Fish Oil Consumption Linked to Lower Breast Cancer Risk in StudyEva von Schaper
The consumption of polyunsaturated fatty acids found primarily in fish is linked to a 14 percent decline in breast-cancer risk, according to a new study.
People would need to eat one to two portions of oily fish such as salmon, tuna or sardines each week to reduce their breast-cancer risk, according to the findings, the British Medical Journal said in a statement yesterday.
The study’s results confirm the World Health Organization’s recommendation to eat fish once or twice a week, Veronique Chajes, an epidemiologist at the WHO’s International Agency for Research on Cancer in Lyon, France, said in a phone interview. She didn’t give a recommendation to take fish oil supplements.
“The recommendation is really on fish consumption, not on supplements,” Chajes said.
Chinese scientists led by Duo Li of Zhejiang University in Hangzhou, China, pooled and analyzed data from 21 previously published studies that had enrolled 883,585 participants. They found that for each 0.1 gram or 0.1 percent energy increment of fish oils taken daily, the risk dropped by 5 percent. Plant-derived fatty acids such as alpha linoleic acid didn’t affect risk, the study said.
“This is a pretty sound result, we are very confident in this study,” Li said in a telephone interview. Polyunsaturated fatty acids “are very, very beneficial for human health.”
The individual studies tracked either how fish or other fish oil sources their participants consumed, or measured how much of the substances could be found in subjects’ fat or blood.
While the research was “high quality” and furnished strong evidence that fish oils may be beneficial, it doesn’t prove the link, Emily White, a researcher at the Fred Hutchinson Cancer Research Center in Seattle, Washington said in an e-mailed message.
“There may be some factor associated with health consciousness that associated with both eating high-omega 3 fish (e.g. salmon) and with reduced breast cancer risk, that was not controlled for in all studies,” White said. “Only a randomized trial can provide definitive evidence.”

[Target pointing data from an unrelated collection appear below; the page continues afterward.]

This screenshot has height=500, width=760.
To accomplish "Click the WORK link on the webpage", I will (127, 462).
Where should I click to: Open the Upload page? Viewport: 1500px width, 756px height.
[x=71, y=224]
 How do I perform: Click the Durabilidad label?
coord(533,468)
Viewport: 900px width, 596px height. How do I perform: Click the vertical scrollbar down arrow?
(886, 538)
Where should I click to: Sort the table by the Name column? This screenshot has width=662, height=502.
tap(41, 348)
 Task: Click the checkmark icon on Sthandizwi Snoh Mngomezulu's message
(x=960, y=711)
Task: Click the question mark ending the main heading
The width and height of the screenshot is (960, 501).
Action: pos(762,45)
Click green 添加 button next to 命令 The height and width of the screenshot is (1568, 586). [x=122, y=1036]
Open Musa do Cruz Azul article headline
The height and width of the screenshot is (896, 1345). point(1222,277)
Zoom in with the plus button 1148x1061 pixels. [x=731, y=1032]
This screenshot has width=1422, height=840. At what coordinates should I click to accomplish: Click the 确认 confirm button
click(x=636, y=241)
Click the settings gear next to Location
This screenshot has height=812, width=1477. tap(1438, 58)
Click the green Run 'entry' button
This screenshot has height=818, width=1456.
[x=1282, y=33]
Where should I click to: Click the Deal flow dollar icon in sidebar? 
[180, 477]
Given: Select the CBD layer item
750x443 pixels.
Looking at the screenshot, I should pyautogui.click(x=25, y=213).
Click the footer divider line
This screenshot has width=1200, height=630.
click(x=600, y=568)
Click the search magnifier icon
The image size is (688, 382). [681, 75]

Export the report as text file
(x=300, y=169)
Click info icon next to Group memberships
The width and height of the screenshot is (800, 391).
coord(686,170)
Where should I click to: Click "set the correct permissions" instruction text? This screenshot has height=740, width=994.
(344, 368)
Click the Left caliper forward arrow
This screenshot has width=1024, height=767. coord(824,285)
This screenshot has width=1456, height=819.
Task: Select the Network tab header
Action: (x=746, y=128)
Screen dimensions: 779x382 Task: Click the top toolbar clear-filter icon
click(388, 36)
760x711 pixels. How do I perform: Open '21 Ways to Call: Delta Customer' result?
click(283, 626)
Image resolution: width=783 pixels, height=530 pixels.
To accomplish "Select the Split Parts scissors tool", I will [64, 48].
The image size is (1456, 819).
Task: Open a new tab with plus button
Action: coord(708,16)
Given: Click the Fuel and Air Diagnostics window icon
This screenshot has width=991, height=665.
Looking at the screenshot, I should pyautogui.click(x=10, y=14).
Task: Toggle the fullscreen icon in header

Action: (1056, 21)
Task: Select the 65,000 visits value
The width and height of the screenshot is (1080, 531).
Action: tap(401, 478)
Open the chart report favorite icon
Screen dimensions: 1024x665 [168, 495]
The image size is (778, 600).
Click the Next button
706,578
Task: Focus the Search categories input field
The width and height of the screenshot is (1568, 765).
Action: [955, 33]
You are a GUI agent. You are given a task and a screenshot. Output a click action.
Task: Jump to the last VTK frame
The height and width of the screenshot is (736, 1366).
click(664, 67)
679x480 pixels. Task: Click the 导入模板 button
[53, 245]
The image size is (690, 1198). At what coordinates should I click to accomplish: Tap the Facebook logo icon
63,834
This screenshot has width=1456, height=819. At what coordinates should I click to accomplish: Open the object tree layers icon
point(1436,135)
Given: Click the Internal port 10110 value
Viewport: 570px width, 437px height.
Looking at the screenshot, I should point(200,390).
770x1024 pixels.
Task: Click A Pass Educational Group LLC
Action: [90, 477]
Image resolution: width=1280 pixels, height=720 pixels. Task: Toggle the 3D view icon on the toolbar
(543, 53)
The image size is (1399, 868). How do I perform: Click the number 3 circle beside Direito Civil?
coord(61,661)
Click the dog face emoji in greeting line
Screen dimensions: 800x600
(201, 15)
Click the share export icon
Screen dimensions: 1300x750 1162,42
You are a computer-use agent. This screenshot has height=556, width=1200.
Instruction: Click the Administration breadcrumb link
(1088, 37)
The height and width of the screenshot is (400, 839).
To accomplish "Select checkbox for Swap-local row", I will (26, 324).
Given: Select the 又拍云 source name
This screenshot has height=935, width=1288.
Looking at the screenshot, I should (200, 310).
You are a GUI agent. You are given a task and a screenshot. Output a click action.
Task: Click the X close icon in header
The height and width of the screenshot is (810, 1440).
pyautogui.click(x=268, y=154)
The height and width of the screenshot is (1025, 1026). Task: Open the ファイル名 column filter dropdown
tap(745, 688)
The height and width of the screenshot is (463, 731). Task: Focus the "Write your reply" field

The study belongs to a form of research known as a meta-analysis, which evaluates data from previous investigations without doing new clinical work.
Asian participants were shown to have the largest risk reduction, possibly because of the high level of fish consumption in Asian countries, the researchers said.
Humans can’t make omega-3 fatty acids from scratch, but need them for healthy brain function as well as growth and development. These acids can be found in fish as well as in foods such as walnuts and flaxseed.
A woman born in the U.S. today has about a one in eight chance of being diagnosed with breast cancer during her life time, according to the National Cancer Institute.
The study was funded by the National Natural Science Foundation of China, Ministry of Education of China and National Basic Research Program of China.
The authors said that they had no financial conflicts of interest.